What’s more—someone (anyone) can be both worker and surplus at the same time. Until 2020, “essential worker” was an obscure administrative term that the Department of Homeland Security used to refer to workers in sectors and occupations (like health care or the power grid) crucial to national public health and safety. At the beginning of the pandemic, for a brief moment of unity, these workers were celebrated for their bravery and resilience as they showed up to extremely hazardous jobs with very little protection. Quickly and in tempo with the relentless march of Covid normalization, this term came to encompass anyone who could be impelled (either by administrative fiat or economic desperation) to resume in-person work, who didn’t have the economic or political power to work from home—that is to say, working-class people. Many epidemiological investigations conducted since the start of the pandemic confirm that working-class people have suffered and died disproportionately.      

The work—of intubating patients, cleaning hospital rooms, delivering packages, stocking shelves, waiting tables, and staffing hotels so that organizations that booked in-person conferences pre-2020 don’t lose huge amounts of money—is so essential that it must not go undone. The workers, however, are treated curiously like surplus in the context of unchecked viral spread: exploited as usual, and abandoned to constant exposure to potentially debilitating or lethal harm. As Adler-Bolton and Vierkant argue, and many have said—in the world post-2020, we are all surplus. This realization has explosive political potential in that the very necessity of surplus populations to industrial capitalism carries within it both the threat and promise of refusal.

This revolutionary potential is treated in the latter chapters of Health Communism, which are devoted to one of the first and most comprehensive English-language accounts of the radical German patients’ group Sozialistisches Patientenkollektiv, or SPK. The work of SPK is the other major influence on Health Communism in both theory (“under capitalism, not all of us are sick, but none of us are well”) and practice.
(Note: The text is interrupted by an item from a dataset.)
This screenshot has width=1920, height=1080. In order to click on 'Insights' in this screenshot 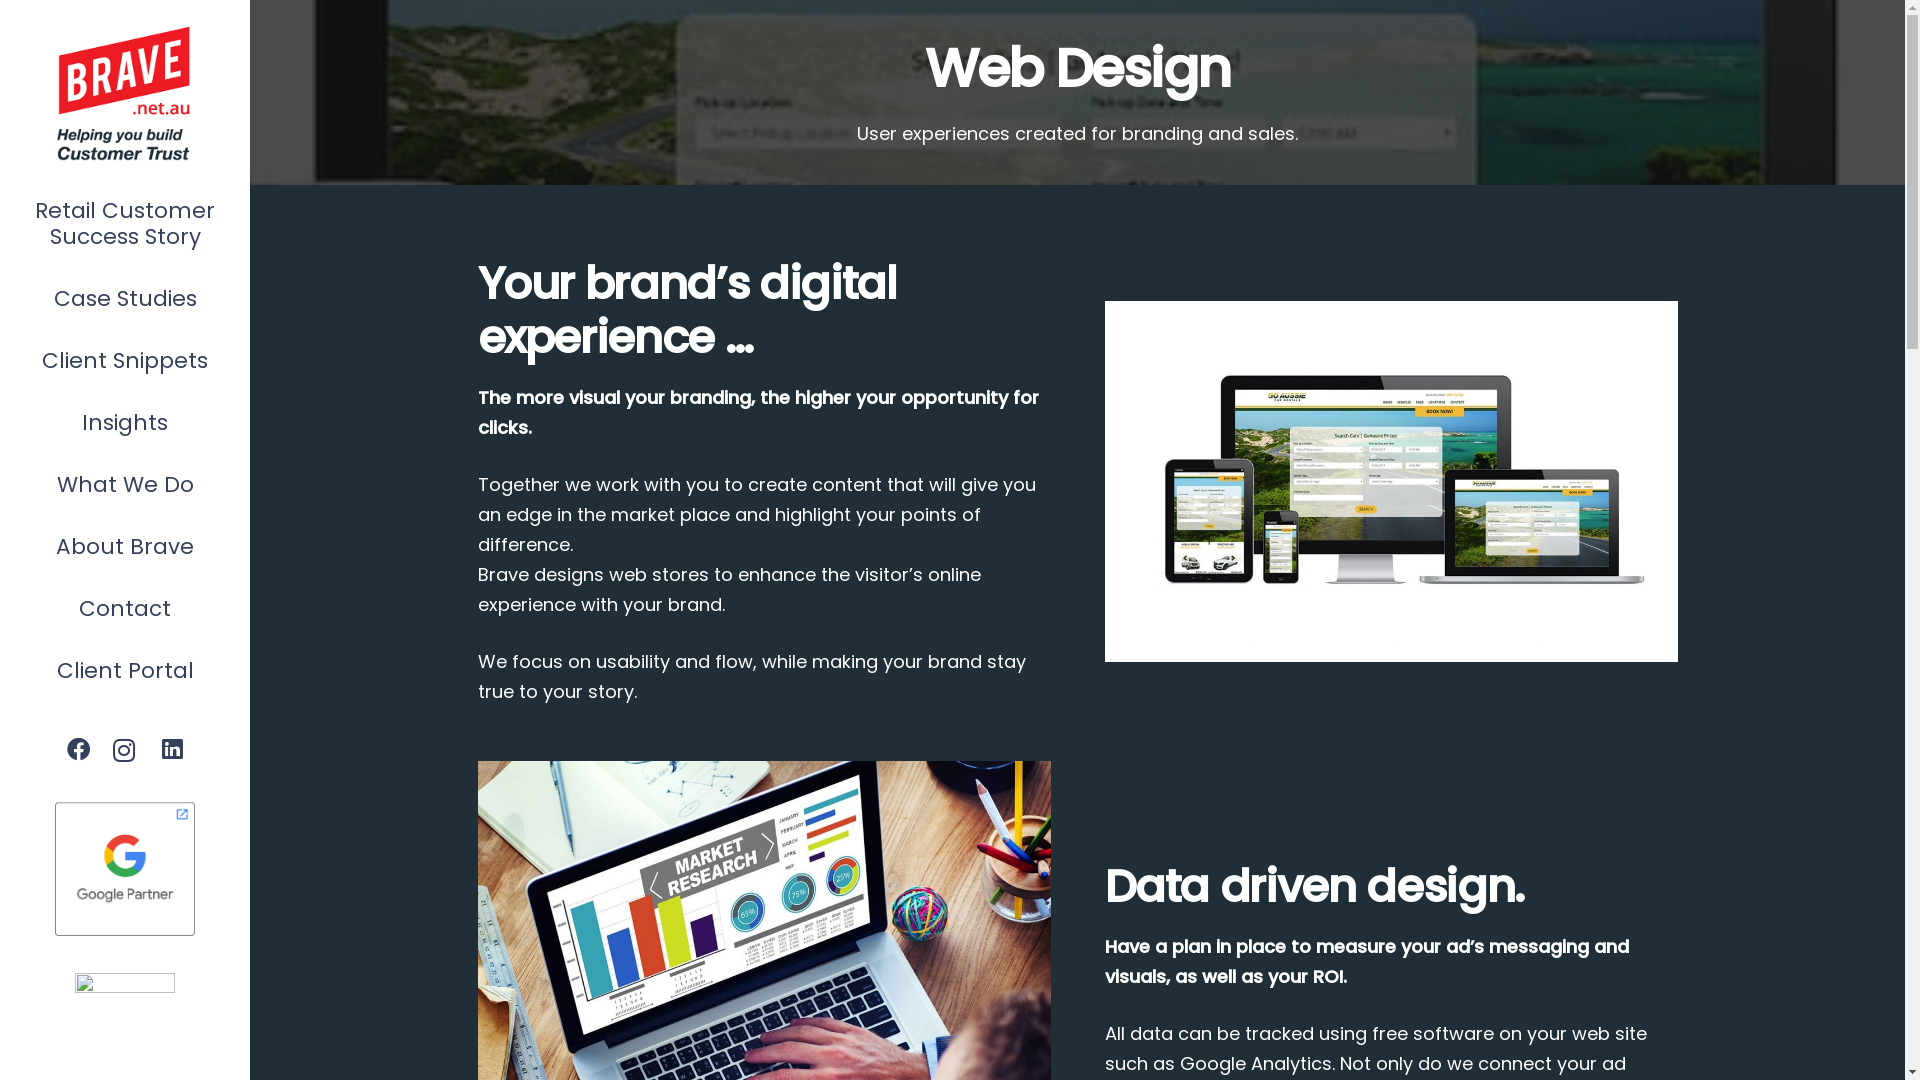, I will do `click(123, 422)`.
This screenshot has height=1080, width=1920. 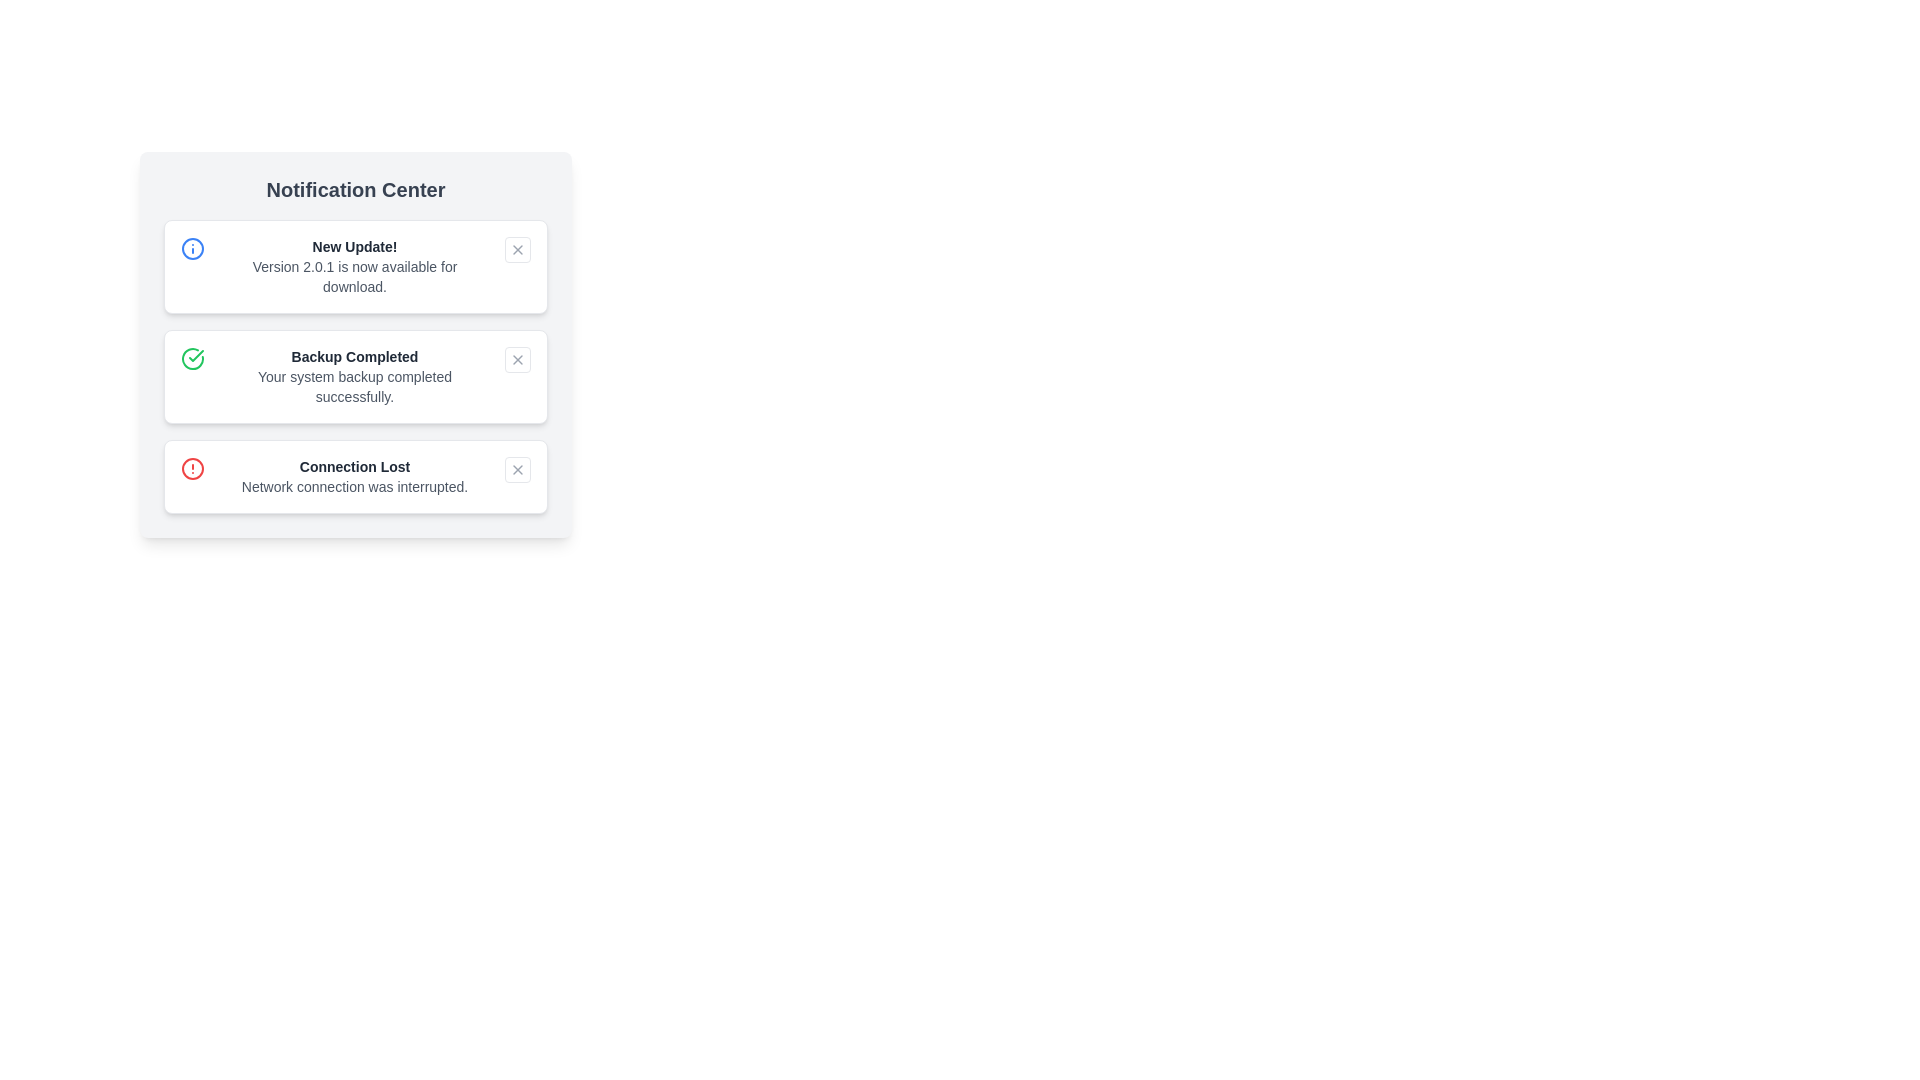 I want to click on the text element displaying 'Backup Completed' in a notification box, which is centered above the message about the system backup, so click(x=355, y=356).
The title alone of the SPK pamphlet Aus der Krankheit eine Waffe machen (“make illness into a weapon”) neatly encapsulates the core argument and core purpose of Health Communism. The carpal tunnel and high blood pressure of an office worker, the missing limbs and eyes of a steelworker, the administrative and financial burdens of seeking mental health treatment, or the constellation of long-Covid symptoms affecting people from all walks of life are all evidence that, as literary critic Terry Eagleton has put it, “capitalism plunders the sensuality of the body.”

They also demarcate a class—the surplus class—with the collective power to create serious political problems and opportunities that, for example, the Biden administration has not reckoned with. Experiencing symptoms of long Covid is a problem for individual people; four million people unable to work because of symptoms of long Covid is a political and economic crisis for the government, whichever party holds it.

Mapping the connections between health, debility, and sickness is akin to a consciousness-raising activity, crucial to building the type of solidarity it will take to realize Adler-Bolton and Vierkant’s goal of “all care for all people.” Health Communism is, most fundamentally, a call for a new and expansive concept of health as a commons, a collective experience, and a collective commitment to human flourishing, freed from the ideological and financial strictures of market discipline.

In 1999, 15 years after it closed, the Dixmont property was acquired by a private family partnership. In 2005, that partnership sold the property to developers, with plans to turn the site into a shopping center with a Walmart Supercenter as the anchor. By the following year, the buildings had been demolished in preparation for the redevelopment and then, two years later, the hillside on which the property sits shrugged up and gave way in a massive landslide that temporarily covered the highway below. Walmart abandoned the plans, suing the other developers to try to recover some of its costs on its way out. All that remains today is a fenced-off section of denuded hillside, and the Dixmont cemetery.

*This article has been updated to note that the writer is a co-host of the Death Panel podcast.